(SOURCE RECORDS)

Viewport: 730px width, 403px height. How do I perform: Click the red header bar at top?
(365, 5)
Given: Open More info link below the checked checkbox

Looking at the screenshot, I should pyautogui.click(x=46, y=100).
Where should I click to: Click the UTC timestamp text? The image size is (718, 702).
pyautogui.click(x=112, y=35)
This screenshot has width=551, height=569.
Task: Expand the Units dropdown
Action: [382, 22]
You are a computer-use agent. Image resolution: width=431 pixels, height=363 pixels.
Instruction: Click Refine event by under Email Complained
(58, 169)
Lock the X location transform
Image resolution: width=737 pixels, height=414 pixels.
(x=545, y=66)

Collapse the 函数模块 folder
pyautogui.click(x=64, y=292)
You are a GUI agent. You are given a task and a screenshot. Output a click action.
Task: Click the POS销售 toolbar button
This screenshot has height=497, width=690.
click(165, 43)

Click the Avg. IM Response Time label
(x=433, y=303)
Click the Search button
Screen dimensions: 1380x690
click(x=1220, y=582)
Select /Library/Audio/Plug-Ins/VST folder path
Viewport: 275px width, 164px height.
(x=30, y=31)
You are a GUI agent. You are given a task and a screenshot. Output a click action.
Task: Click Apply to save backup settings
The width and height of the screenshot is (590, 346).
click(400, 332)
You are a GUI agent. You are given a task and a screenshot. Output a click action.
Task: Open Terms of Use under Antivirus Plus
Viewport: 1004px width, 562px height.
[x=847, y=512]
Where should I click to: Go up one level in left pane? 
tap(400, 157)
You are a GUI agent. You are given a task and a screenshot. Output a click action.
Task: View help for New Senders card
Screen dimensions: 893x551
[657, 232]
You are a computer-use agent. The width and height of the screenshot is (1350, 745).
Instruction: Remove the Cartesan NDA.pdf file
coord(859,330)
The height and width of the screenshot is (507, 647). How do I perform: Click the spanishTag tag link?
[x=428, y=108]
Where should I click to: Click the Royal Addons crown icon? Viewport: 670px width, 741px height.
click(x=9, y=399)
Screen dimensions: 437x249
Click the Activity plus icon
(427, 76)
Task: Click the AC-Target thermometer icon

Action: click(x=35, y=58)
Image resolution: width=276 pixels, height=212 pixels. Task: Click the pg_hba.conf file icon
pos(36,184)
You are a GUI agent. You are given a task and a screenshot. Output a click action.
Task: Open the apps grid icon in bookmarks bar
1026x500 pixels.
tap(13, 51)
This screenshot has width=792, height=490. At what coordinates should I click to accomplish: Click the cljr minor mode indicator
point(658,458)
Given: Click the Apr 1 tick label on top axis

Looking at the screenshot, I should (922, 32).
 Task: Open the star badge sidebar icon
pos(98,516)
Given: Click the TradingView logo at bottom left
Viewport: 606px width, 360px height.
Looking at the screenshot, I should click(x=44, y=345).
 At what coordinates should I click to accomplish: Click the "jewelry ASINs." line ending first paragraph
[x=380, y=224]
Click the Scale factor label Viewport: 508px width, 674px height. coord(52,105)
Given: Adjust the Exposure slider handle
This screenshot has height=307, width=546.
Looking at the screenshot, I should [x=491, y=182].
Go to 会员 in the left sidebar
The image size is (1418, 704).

(End SOURCE RECORDS)

Print the data above exactly as it reads.

Viewport: 730px width, 403px height. How do I perform: Click the red header bar at top?
(365, 5)
Given: Open More info link below the checked checkbox

Looking at the screenshot, I should pyautogui.click(x=46, y=100).
Where should I click to: Click the UTC timestamp text? The image size is (718, 702).
pyautogui.click(x=112, y=35)
This screenshot has width=551, height=569.
Task: Expand the Units dropdown
Action: [382, 22]
You are a computer-use agent. Image resolution: width=431 pixels, height=363 pixels.
Instruction: Click Refine event by under Email Complained
(58, 169)
Lock the X location transform
Image resolution: width=737 pixels, height=414 pixels.
(x=545, y=66)

Collapse the 函数模块 folder
pyautogui.click(x=64, y=292)
You are a GUI agent. You are given a task and a screenshot. Output a click action.
Task: Click the POS销售 toolbar button
This screenshot has height=497, width=690.
click(165, 43)

Click the Avg. IM Response Time label
(x=433, y=303)
Click the Search button
Screen dimensions: 1380x690
click(x=1220, y=582)
Select /Library/Audio/Plug-Ins/VST folder path
Viewport: 275px width, 164px height.
(x=30, y=31)
You are a GUI agent. You are given a task and a screenshot. Output a click action.
Task: Click Apply to save backup settings
The width and height of the screenshot is (590, 346).
click(400, 332)
You are a GUI agent. You are given a task and a screenshot. Output a click action.
Task: Open Terms of Use under Antivirus Plus
Viewport: 1004px width, 562px height.
[x=847, y=512]
Where should I click to: Go up one level in left pane? 
tap(400, 157)
You are a GUI agent. You are given a task and a screenshot. Output a click action.
Task: View help for New Senders card
Screen dimensions: 893x551
[657, 232]
You are a computer-use agent. The width and height of the screenshot is (1350, 745).
Instruction: Remove the Cartesan NDA.pdf file
coord(859,330)
The height and width of the screenshot is (507, 647). How do I perform: Click the spanishTag tag link?
[x=428, y=108]
Where should I click to: Click the Royal Addons crown icon? Viewport: 670px width, 741px height.
click(x=9, y=399)
Screen dimensions: 437x249
Click the Activity plus icon
(427, 76)
Task: Click the AC-Target thermometer icon

Action: click(x=35, y=58)
Image resolution: width=276 pixels, height=212 pixels. Task: Click the pg_hba.conf file icon
pos(36,184)
You are a GUI agent. You are given a task and a screenshot. Output a click action.
Task: Open the apps grid icon in bookmarks bar
1026x500 pixels.
tap(13, 51)
This screenshot has width=792, height=490. At what coordinates should I click to accomplish: Click the cljr minor mode indicator
point(658,458)
Given: Click the Apr 1 tick label on top axis

Looking at the screenshot, I should (922, 32).
 Task: Open the star badge sidebar icon
pos(98,516)
Given: Click the TradingView logo at bottom left
Viewport: 606px width, 360px height.
Looking at the screenshot, I should click(x=44, y=345).
 At what coordinates should I click to accomplish: Click the "jewelry ASINs." line ending first paragraph
[x=380, y=224]
Click the Scale factor label Viewport: 508px width, 674px height. coord(52,105)
Given: Adjust the Exposure slider handle
This screenshot has height=307, width=546.
Looking at the screenshot, I should [x=491, y=182].
Go to 会员 in the left sidebar
The image size is (1418, 704).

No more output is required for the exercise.